WORK ORDER 1 =>
Say whether each statement agrees with the comments on Turkey, Syria and ISIS. Answer yes or no for each, and quote the words of the text that decide it.
(a) The first commenter can tell which policymakers read the site.
(b) The first commenter says their pieces on Turkey are widely picked up in Turkey.
(c) Johann expects the Assad government to hold on.
WORK ORDER 2 =>
Write the next part of the comments on Turkey, Syria and ISIS, starting after the last sentence shown.

== EXTRACTED TEXT ==

Kurt – I would think that it is a given that at least some policymakers do indeed read Daniel Larison, Scott McConnell and me on this site but have no way to determine who that might be and to what effect. And you have to distinguish between what policymakers know to be true and how they act. In this case I am sure the Pentagon, CIA and White House all know that they have been snookered but have decided that it is advisable not to make waves as they are convinced that Turkey must somehow become engaged in a serious way against ISIS.

FYI I do know that my pieces on Turkey do get considerable replay in Turkey!

#5 Comment By Johann On August 25, 2015 @ 12:32 pm

I think the disgusting Islamist Erdogan would rather have Al Nusra and/or ISIS in charge of Syria instead of Assad. Then again, it seems our ideologically driven leaders, whether they be the R2P crowd or their close cousins the neoconservatives, either won’t face reality, or can’t see reality and arrive at the same conclusion. It seems to me that the handwriting is now on the wall that the Assad government will not survive. When it falls, there will probably true genocide.

===
== RECORDS SHOWN ==

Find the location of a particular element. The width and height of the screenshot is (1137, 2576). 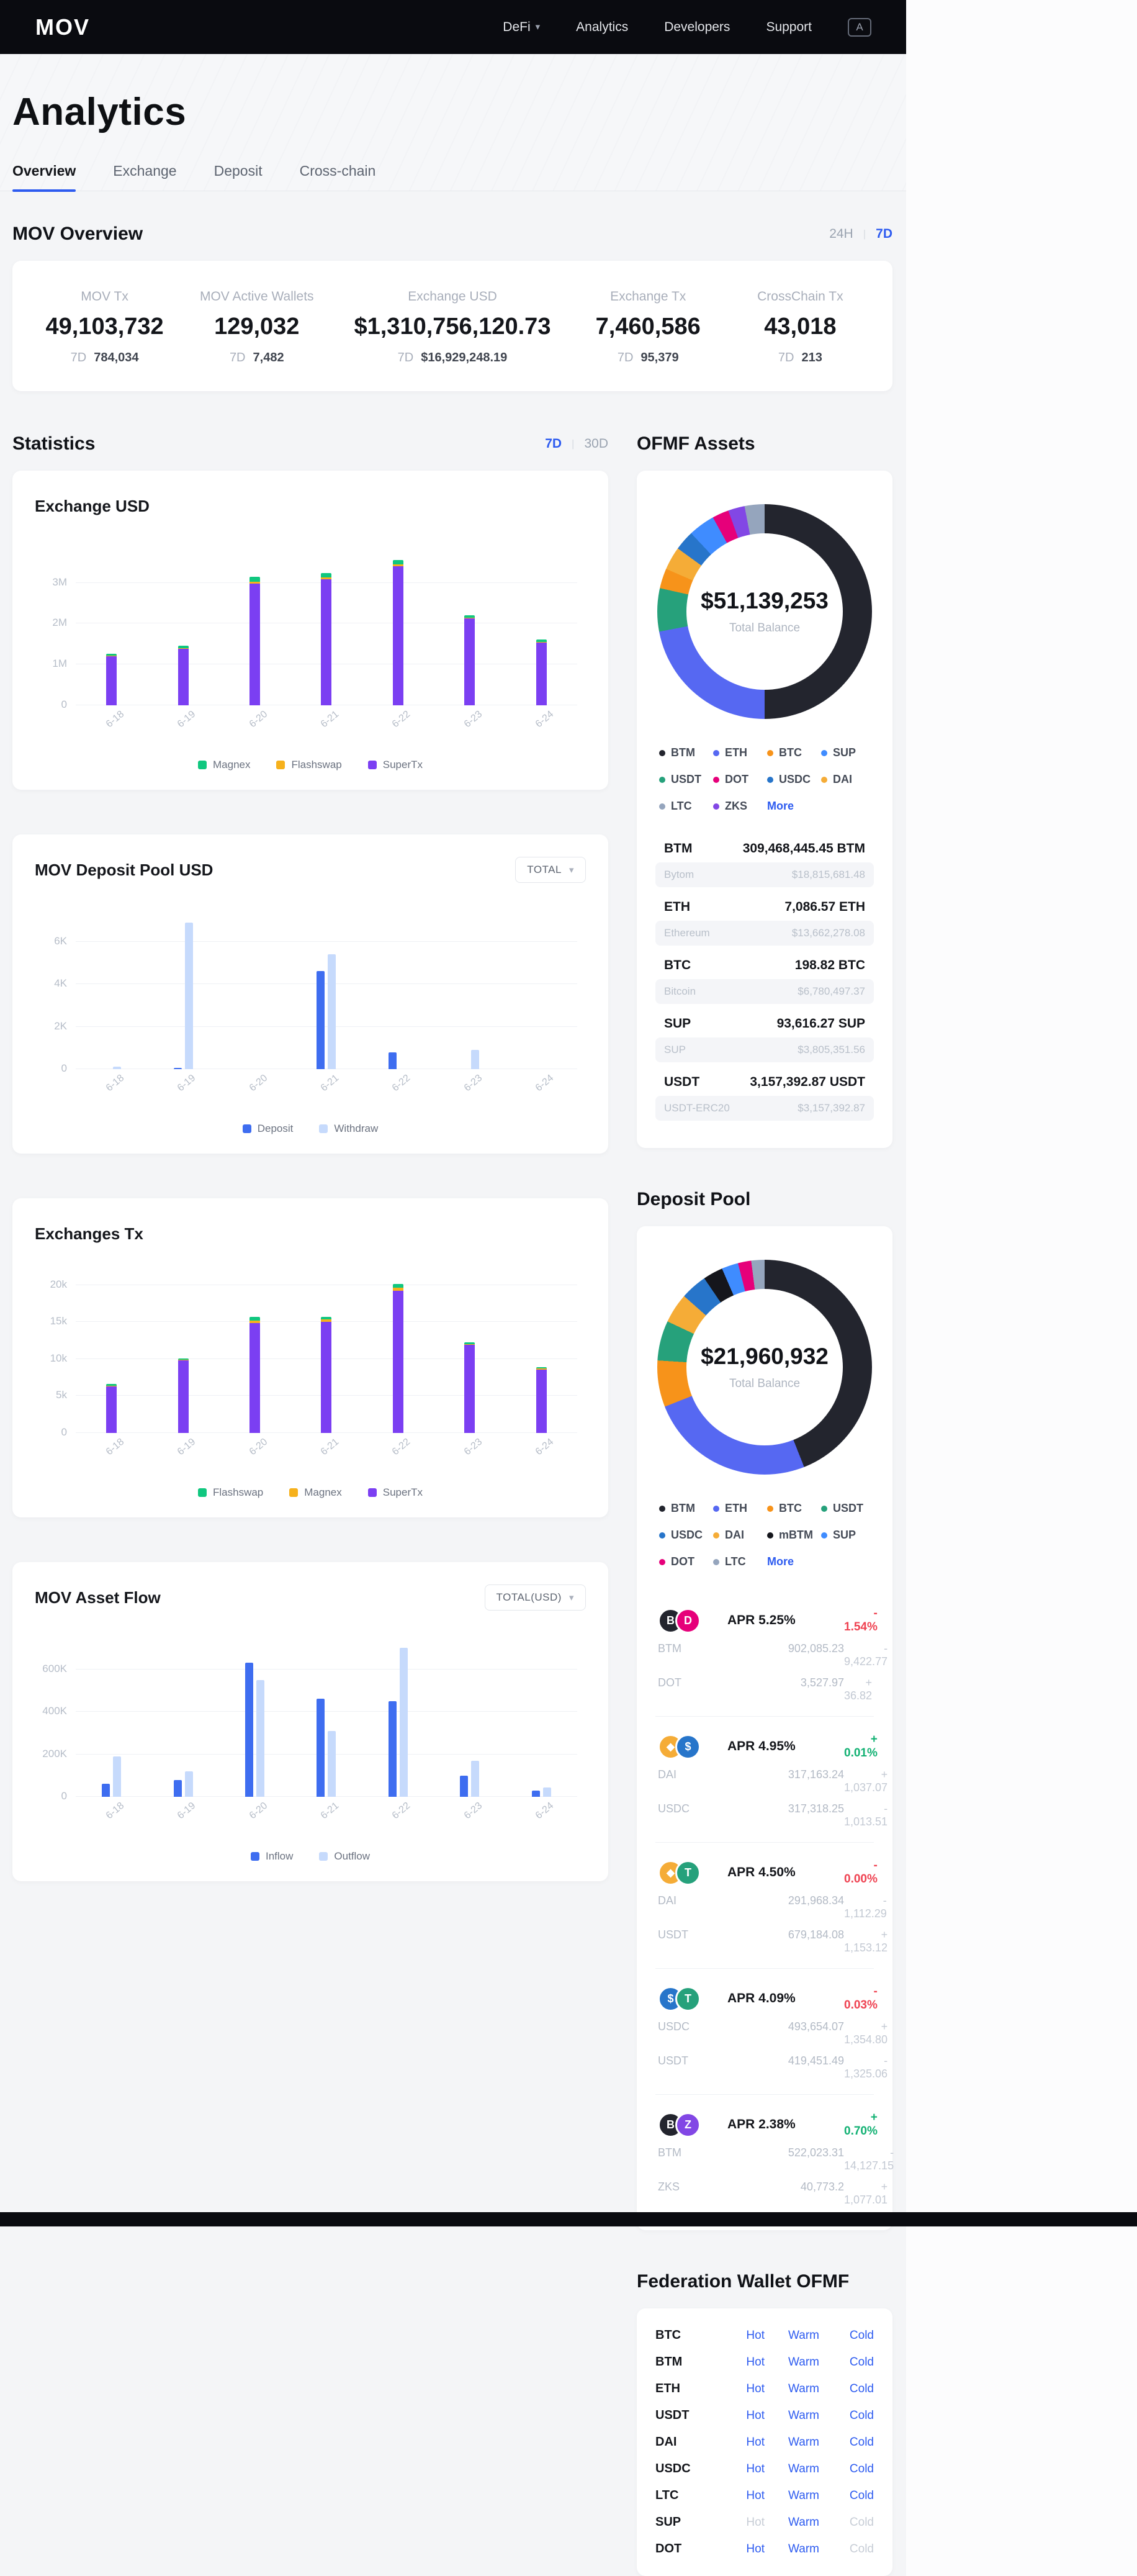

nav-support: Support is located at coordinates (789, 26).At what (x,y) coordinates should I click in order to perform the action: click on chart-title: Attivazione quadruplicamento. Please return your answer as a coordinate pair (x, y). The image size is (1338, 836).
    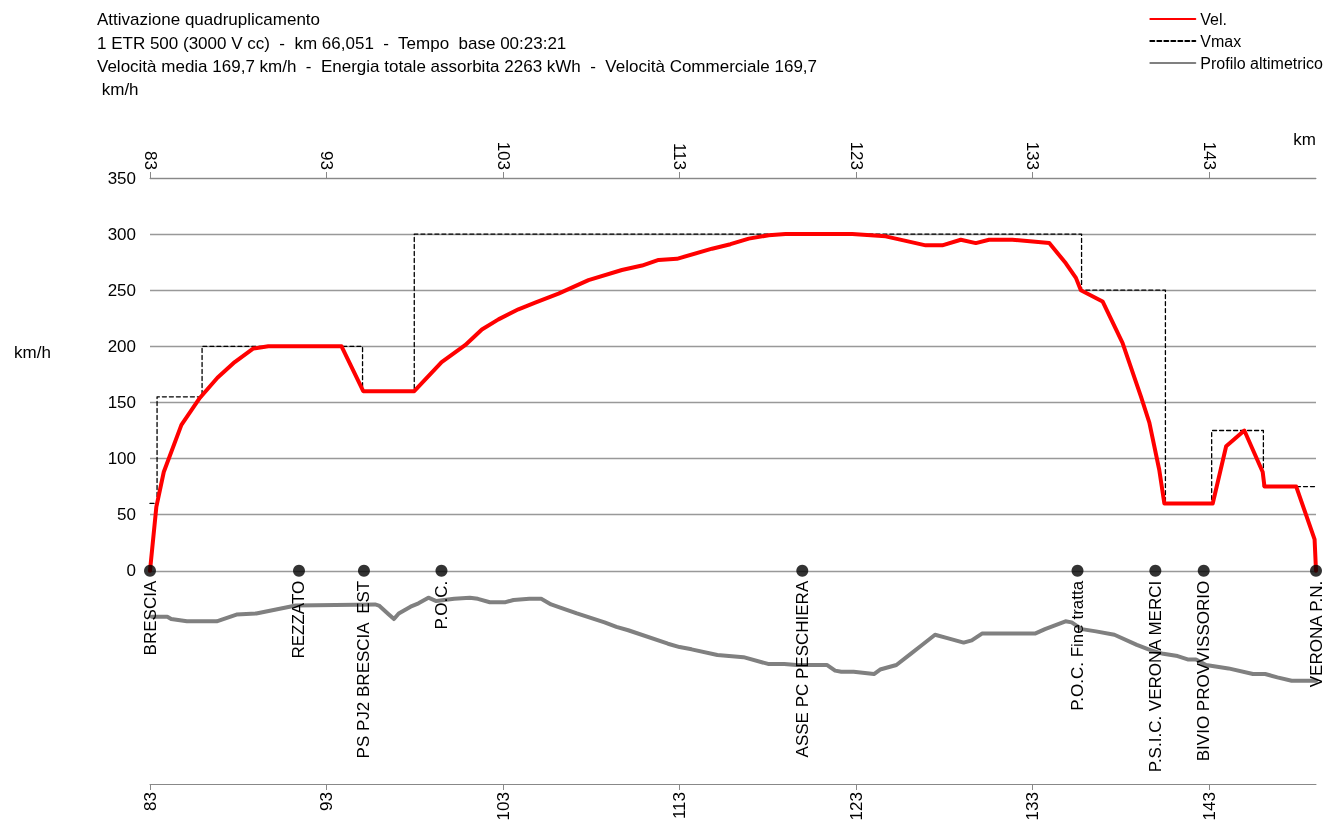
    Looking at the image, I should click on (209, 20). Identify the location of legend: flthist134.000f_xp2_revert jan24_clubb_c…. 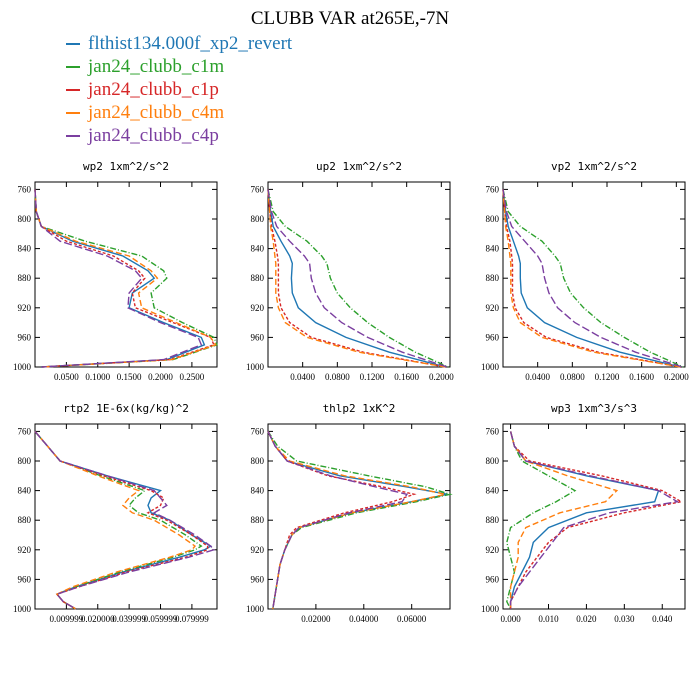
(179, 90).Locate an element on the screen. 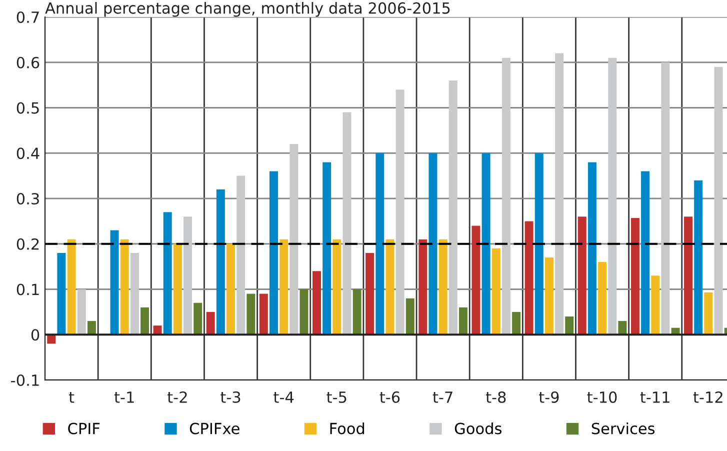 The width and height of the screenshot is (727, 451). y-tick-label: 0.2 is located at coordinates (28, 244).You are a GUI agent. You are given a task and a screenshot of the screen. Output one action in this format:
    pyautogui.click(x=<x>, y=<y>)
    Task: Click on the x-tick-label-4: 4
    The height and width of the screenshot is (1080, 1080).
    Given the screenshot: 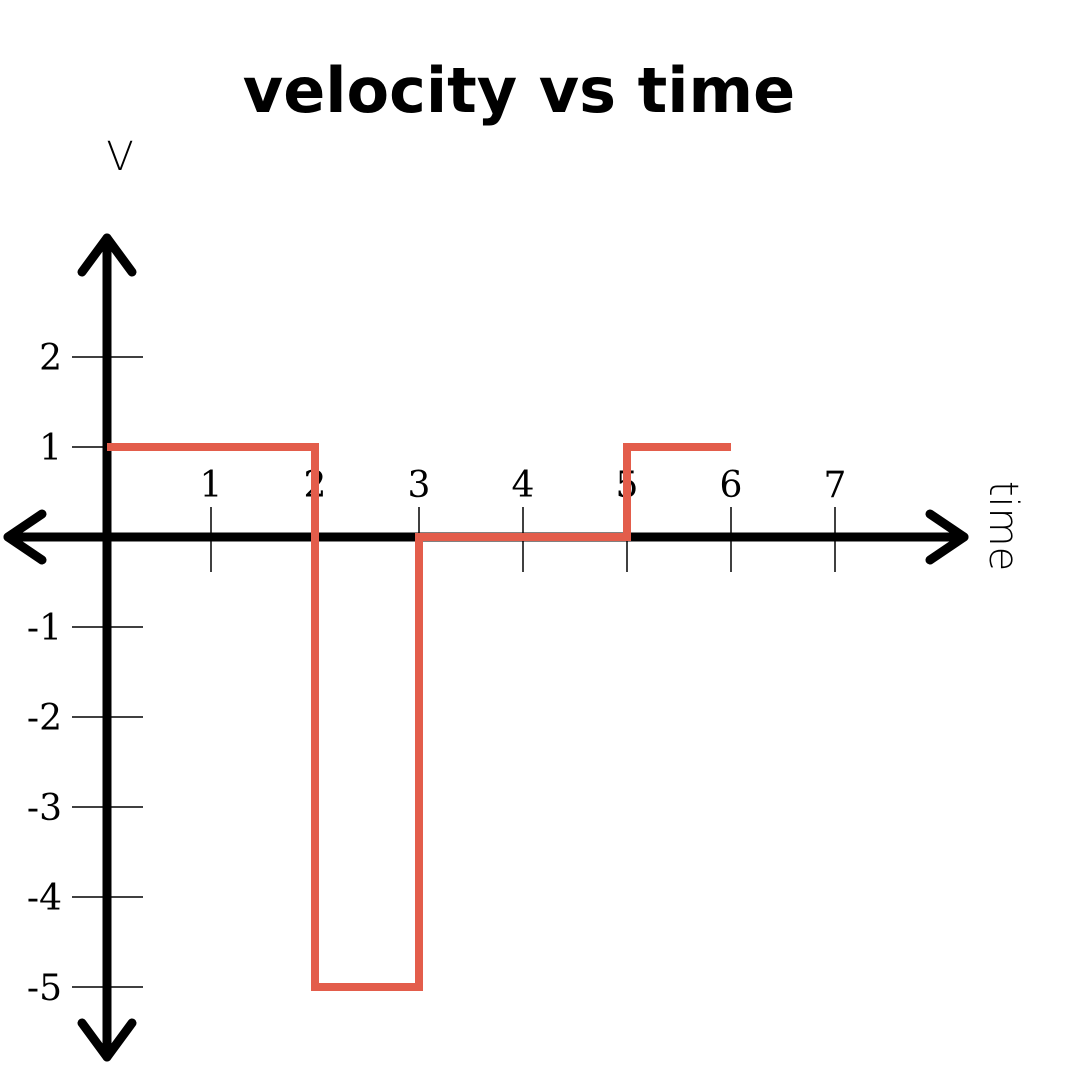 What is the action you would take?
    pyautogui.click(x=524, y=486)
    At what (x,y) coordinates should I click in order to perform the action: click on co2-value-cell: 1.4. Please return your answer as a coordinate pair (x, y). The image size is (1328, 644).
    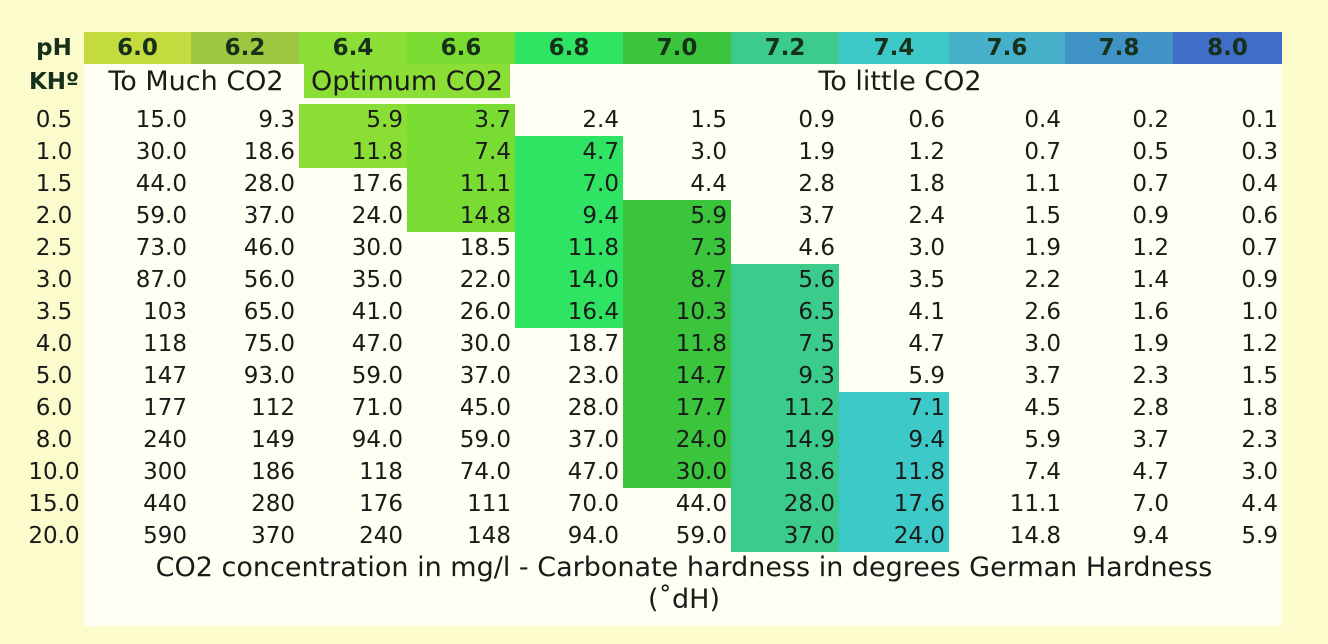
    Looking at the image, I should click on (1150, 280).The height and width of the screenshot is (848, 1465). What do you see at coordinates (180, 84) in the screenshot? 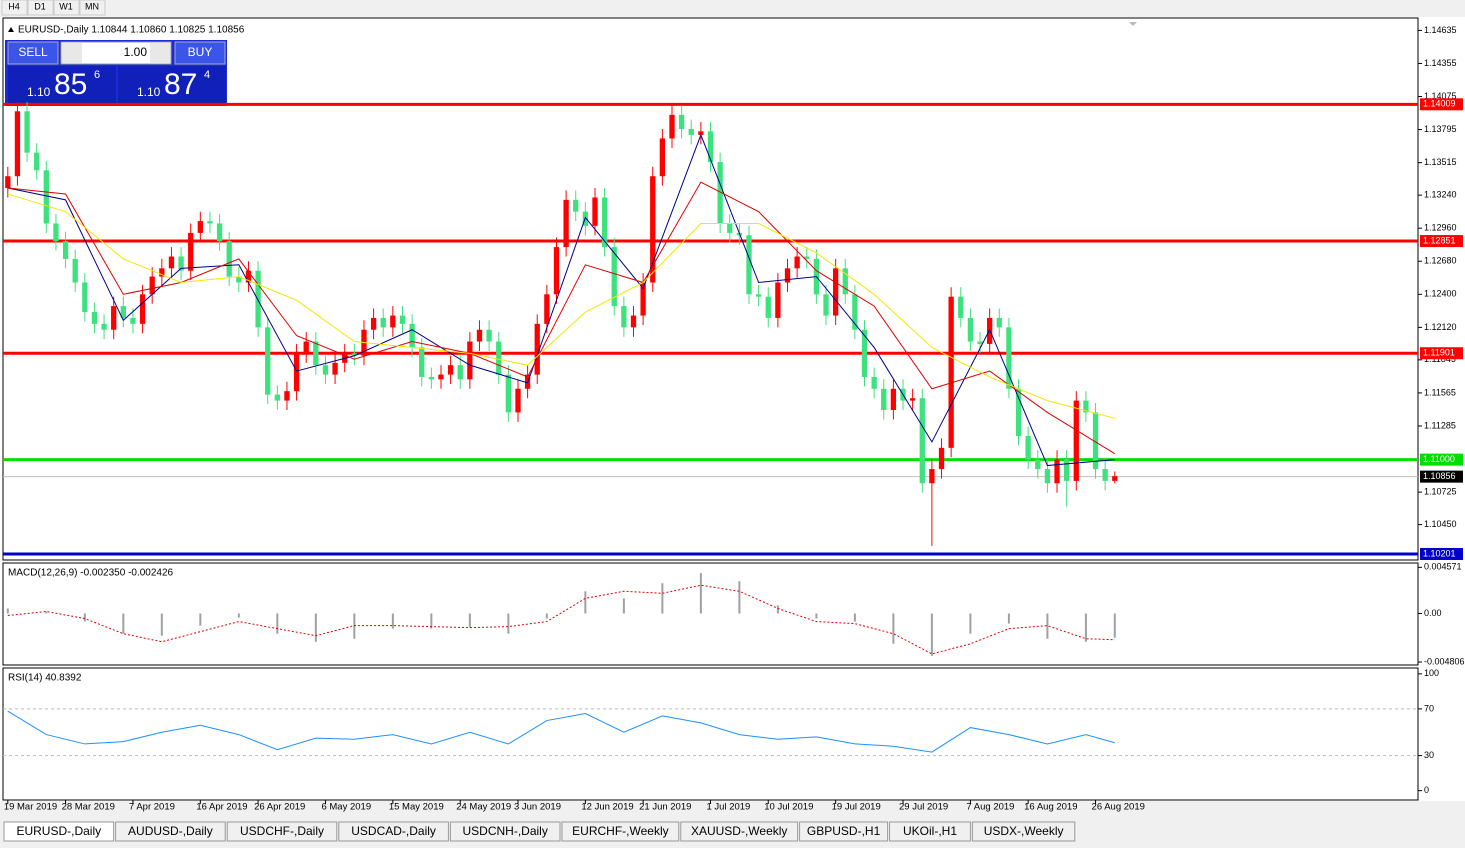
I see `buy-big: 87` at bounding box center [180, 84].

===

EXERCISE ANSWER 1 =>
(a) No: "but have no way to determine who that might be and to what effect"
(b) Yes: "I do know that my pieces on Turkey do get considerable replay in Turkey"
(c) No: "the Assad government will not survive"

EXERCISE ANSWER 2 =>
#6 Comment By Mr. Libertarian On August 25, 2015 @ 1:50 pm

Here’s my proposal vis a vis Turkey. The United States should tell Turkey that is must send its army in Syria and clean out ISIL and the other radical Sunni militias and terrorists and get Syria under control, and they can take out the Assad regime as well. But they must get it done, or else we’re recognizing an independent Kurdistan in northern Iraq. That’ll get Erdogan’s attention.

#7 Comment By Gus On August 25, 2015 @ 3:26 pm

I find it hard to believe that Washington has been hustled. This is so transparent that I, hardly an expert on the region, could see through it. The first time I heard on NPR that Turkey had bombed ISIS and (mentioned without comment) the PKK, it was obvious what their game was.

#8 Comment By Swine Flew On August 25, 2015 @ 8:24 pm

If we had done the smart, hard-headed thing, which was to not invade Iraq and pull up stakes as soon as we were done with Bin Laden, then ISIS wouldn’t be where and what it is today. We can thank the neocons for that disaster.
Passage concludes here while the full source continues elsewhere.